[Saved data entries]
▬▬▬▬▬▬
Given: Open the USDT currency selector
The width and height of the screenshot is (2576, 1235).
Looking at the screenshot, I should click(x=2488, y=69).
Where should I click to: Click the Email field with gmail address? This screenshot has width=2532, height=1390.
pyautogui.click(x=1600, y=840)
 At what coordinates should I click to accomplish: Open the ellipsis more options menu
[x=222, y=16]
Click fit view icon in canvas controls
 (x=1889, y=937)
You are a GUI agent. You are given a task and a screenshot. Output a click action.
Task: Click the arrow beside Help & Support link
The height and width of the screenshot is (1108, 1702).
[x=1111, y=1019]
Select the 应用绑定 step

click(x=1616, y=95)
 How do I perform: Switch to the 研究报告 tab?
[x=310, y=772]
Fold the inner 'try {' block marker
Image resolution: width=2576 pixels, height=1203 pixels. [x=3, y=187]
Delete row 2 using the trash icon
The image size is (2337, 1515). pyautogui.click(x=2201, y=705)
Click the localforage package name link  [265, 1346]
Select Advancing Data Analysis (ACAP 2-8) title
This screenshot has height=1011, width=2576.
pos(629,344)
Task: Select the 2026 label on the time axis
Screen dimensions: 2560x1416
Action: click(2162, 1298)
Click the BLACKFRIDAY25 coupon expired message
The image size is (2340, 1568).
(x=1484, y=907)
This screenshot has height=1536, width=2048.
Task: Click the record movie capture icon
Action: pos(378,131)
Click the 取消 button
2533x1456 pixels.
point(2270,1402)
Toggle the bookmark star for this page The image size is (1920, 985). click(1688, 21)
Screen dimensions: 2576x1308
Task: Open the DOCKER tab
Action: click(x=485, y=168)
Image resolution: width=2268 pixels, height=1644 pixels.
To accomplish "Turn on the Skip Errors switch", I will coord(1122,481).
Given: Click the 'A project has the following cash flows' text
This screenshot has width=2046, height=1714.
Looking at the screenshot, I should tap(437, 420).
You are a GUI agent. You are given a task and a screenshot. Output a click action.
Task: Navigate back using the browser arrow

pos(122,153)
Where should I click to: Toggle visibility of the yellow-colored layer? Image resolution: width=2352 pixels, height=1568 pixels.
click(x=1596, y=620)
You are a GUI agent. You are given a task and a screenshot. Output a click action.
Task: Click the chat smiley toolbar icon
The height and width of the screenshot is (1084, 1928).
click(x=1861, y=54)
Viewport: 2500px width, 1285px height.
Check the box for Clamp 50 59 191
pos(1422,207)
▬▬▬▬▬▬
[WHAT YOU NEED TO DO] With the line that contains "The height and width of the screenshot is (1084, 1928)." as your start, reproduce the data above exactly through its last line, and nothing before that start.

[RESULT FOR THIS TASK]
The height and width of the screenshot is (1084, 1928).
click(x=1861, y=54)
Viewport: 2500px width, 1285px height.
Check the box for Clamp 50 59 191
pos(1422,207)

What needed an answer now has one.